U.S. - HAITI KICK OFF VACCINATION CAMPAIGNS
(TIME) - By Trenton Daniel (AP)
PORT-AU-PRINCE — Haiti, the United States and international partners are launching a nationwide vaccination campaign in the Caribbean country that seeks to curb or prevent infectious diseases, health officials said Monday.
On a two-day visit to Haiti, U.S. Health and Human Services Secretary Kathleen Sebelius said the effort to vaccinate Haitians against such diseases as diphtheria, tetanus and whooping cough is critical because the country is especially vulnerable to diseases brought from outside.
"We know the population in Haiti remains at risk for cases imported from other parts of the world because of low vaccine coverage rates here for both polio and measles rubella among infants," Sebelius told reporters following a tour of the Eliazar Germain hospital in Haiti's capital. "That's why an important part of the reconstruction efforts after the January 2010 earthquake response was rebuilding the childhood immunization infrastructure."
Immunization rates are low in Haiti. Coverage for measles and polios for 1-year olds, for example, is only a little more than half of the country's 10 million inhabitants, according to the World Health Organization.
And the ability for infectious diseases to spread quickly in Haiti is evident. A cholera epidemic has ravaged the country since it surfaced a few months after the 2010 earthquake and gone on to kill more than 7,000 people and sicken 530,000 more, according to Haitian health officials. Scientific studies say a unit of peacekeepers from Nepal inadvertently brought the disease from their homeland, where the disease is endemic.
The campaign launched Monday is ambitious and, according to Health Minister Dr. Florence Duperval Guillaume, seeks to vaccinate 90 percent of Haiti's youth population. The vaccines will be free, she added.
The vaccines aim to immunize children for measles rubella and polio and other diseases, and immunization will be staggered. Vaccination for measles rubella and polio will begin Saturday.
The other vaccine to be introduced Monday is pentavalent, which is used to prevent diphtheria, tetanus, whooping cough, hepatitis B and Haemophilus influenza type b, a bacterium that causes meningitis and pneumonia. It also began today but will be broadly available in June.
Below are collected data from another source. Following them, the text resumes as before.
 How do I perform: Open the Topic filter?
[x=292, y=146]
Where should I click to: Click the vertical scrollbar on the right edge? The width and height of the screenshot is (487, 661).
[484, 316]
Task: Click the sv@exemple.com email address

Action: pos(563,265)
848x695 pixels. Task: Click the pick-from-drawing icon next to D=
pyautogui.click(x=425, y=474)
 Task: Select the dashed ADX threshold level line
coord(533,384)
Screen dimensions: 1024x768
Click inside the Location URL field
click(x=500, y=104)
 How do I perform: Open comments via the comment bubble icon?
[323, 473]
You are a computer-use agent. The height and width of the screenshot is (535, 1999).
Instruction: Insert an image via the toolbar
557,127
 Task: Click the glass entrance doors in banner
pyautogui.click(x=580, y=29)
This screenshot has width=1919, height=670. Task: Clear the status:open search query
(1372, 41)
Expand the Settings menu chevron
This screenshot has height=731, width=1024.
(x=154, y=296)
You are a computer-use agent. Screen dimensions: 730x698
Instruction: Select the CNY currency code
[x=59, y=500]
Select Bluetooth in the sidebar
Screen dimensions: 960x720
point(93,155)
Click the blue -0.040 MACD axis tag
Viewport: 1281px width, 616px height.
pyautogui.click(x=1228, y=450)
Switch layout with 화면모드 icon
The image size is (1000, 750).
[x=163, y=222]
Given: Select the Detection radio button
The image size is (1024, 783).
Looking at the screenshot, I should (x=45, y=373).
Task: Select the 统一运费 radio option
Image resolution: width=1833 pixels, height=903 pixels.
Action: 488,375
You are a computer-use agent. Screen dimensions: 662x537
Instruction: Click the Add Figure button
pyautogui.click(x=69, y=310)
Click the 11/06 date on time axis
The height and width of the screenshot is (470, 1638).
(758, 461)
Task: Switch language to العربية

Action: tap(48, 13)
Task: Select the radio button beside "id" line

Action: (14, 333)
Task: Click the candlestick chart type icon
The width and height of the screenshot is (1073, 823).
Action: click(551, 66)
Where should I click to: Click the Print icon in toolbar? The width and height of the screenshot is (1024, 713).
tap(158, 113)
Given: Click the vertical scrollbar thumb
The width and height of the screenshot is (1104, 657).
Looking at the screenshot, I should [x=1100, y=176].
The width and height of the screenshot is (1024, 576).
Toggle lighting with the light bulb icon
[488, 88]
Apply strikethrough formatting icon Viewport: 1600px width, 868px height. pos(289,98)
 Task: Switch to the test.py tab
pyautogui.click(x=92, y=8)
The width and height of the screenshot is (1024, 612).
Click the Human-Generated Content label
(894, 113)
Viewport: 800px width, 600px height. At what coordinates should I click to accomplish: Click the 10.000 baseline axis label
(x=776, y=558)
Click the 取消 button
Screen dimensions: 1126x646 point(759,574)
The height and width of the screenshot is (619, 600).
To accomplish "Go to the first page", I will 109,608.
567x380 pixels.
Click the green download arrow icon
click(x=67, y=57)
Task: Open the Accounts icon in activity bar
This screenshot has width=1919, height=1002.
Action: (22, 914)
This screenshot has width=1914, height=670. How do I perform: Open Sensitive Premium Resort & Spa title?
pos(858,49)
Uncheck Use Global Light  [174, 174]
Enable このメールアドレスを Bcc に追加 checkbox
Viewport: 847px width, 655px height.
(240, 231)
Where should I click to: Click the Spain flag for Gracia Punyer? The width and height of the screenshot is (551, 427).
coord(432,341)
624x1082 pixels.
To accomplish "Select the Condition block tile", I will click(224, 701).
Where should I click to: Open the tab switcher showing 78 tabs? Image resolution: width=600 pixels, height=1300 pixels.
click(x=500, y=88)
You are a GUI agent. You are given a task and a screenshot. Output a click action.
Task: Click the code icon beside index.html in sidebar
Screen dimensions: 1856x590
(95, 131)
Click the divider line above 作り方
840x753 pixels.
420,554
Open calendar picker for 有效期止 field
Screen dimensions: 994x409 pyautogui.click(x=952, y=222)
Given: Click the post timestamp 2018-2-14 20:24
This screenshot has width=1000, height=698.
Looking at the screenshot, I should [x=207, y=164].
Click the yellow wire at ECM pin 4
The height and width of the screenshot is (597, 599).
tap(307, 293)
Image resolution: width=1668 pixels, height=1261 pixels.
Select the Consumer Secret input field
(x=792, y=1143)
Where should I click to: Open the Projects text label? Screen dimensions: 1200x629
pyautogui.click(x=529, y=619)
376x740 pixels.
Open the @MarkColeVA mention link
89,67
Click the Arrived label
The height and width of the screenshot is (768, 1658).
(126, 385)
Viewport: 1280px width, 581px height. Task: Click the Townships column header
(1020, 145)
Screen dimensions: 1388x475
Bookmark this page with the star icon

The campaign will be supported in part by the GAVI Alliance, a group of international health organizations, the Bill & Melinda Gates Foundation and others, and the U.S. Centers for Disease Control and Prevention in Atlanta. In 2012, the GAVI Alliance will provide Haiti with $ 7.5 million for the pentavalent vaccine in Haiti. The Haitian government will contribute $177,500, which is being paid for by the CDC. GAVI also provided $100,000 to the Haitian government to train health workers.
The CDC is paying another $3.5 million — $2.5 million for the measles rubella campaign and $1 million for the polio one.
The campaign is part of a broader effort announced this month to vaccinate Haitians.
The Boston-based Partners in Health and the Haitian-run Gheskio Center have teamed up to distribute a two-dose, oral vaccine for cholera to as many as 50,000 Haitians in the capital and in a rice-farming community in the countryside. In the end, the groups plan to vaccinate 100,000 people, or 1 percent of Haiti's population.
Distribution of the Shanchol cholera vaccine was supposed to begin in January but was delayed because an ethics committee in the Health Ministry expressed concerns that the groups wanted to use the vaccine as a research project rather than as a pilot project. It wasn't until last week that the Health Ministry approved the roll out.